[MATERIAL FOR THIS EXERCISE]
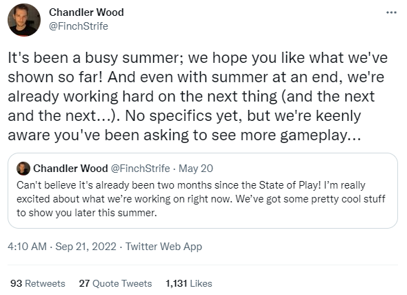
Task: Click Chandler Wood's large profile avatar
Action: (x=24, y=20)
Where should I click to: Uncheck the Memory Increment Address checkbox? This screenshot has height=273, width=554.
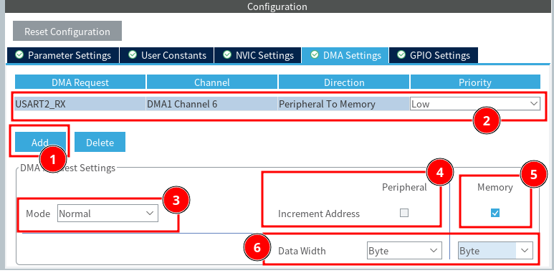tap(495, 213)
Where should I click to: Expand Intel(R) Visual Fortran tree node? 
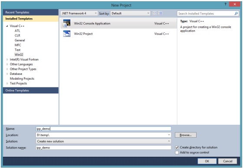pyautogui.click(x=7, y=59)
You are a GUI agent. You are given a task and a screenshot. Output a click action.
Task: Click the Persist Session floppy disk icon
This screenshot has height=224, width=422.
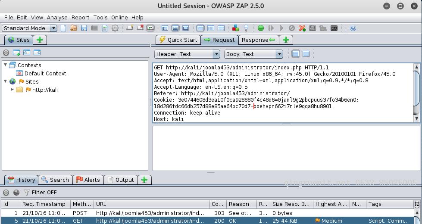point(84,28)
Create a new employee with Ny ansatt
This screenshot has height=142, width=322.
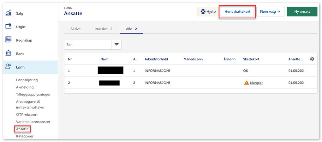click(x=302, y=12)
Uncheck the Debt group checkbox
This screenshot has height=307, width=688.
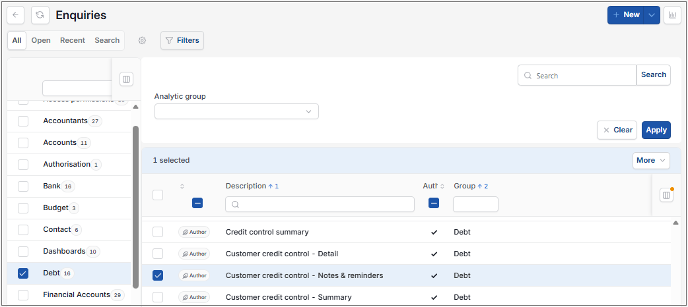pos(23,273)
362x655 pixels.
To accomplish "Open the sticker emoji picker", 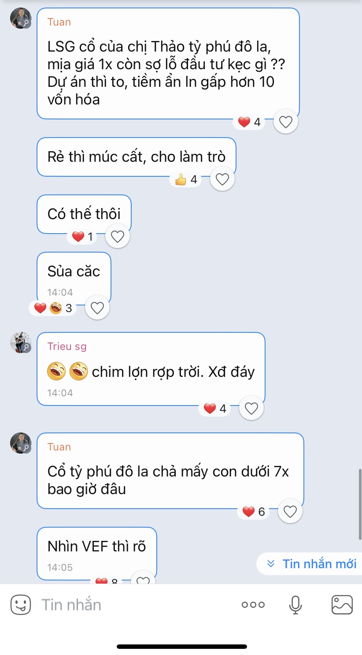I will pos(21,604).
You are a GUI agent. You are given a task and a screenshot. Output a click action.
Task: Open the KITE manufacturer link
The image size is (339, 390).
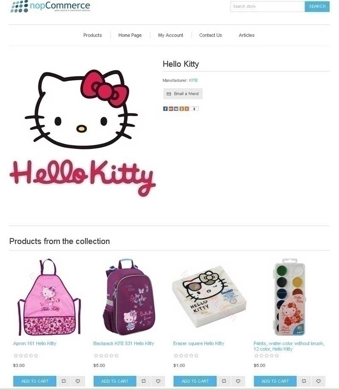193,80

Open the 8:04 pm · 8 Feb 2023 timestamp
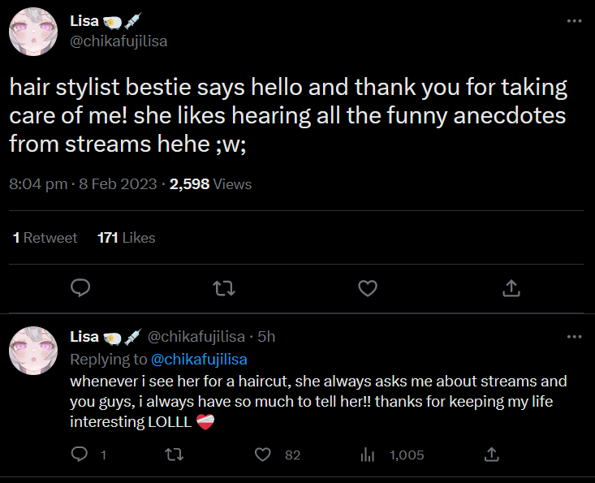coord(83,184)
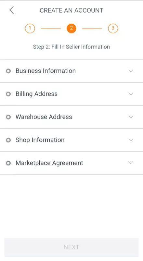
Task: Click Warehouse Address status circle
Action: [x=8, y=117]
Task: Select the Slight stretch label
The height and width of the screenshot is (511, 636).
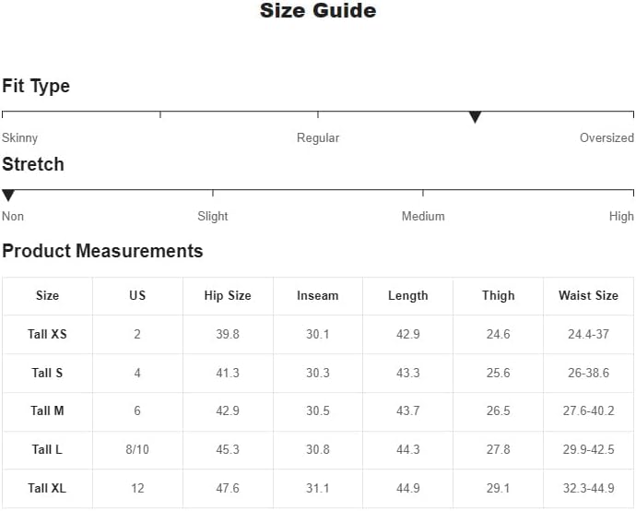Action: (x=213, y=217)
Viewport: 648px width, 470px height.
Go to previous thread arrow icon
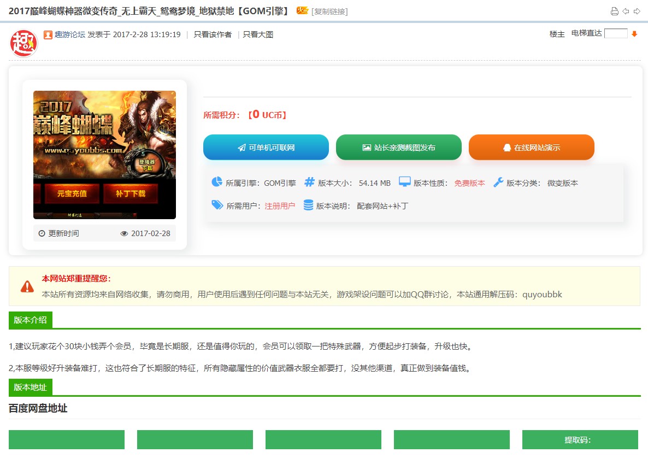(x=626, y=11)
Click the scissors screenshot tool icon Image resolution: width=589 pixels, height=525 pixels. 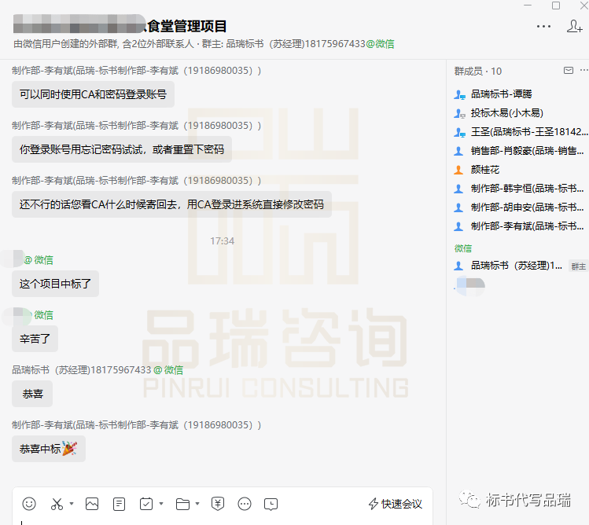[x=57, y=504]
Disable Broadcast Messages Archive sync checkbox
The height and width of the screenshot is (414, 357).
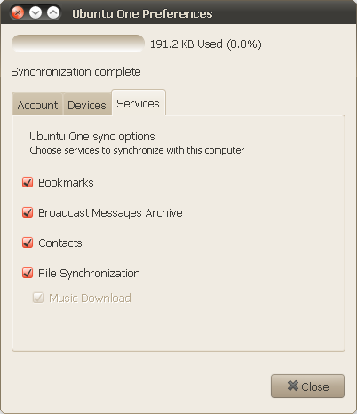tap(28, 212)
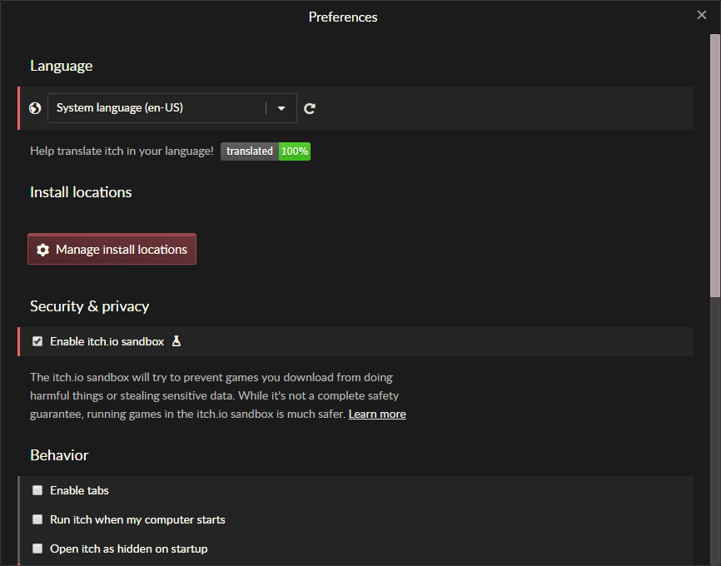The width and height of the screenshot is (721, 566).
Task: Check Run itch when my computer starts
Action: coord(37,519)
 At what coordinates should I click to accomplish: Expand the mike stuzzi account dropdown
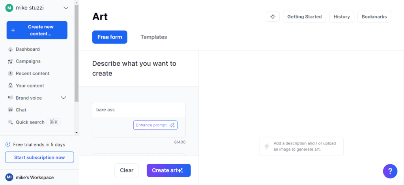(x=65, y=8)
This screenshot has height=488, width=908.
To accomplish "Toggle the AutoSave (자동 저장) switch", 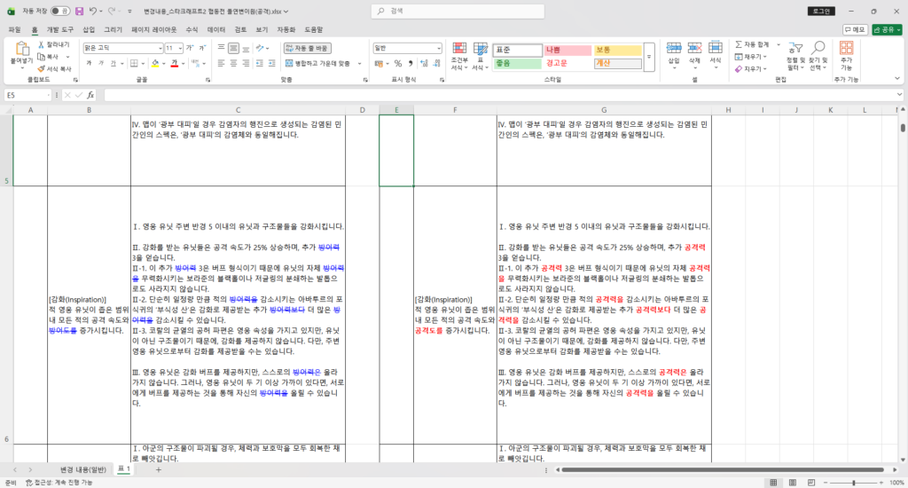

...

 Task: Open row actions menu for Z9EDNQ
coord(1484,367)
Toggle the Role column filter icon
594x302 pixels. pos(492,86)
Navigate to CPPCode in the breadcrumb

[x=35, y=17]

[EXERCISE DESCRIPTION] What is needed is an exact copy of the lines above, from the one holding "This screenshot has height=488, width=908." down to the one holding "the AutoSave (자동", with those two included and the pictures left out.

[SOLVED PROBLEM]
This screenshot has height=488, width=908.
To accomplish "Toggle the AutoSave (자동 저장) switch", 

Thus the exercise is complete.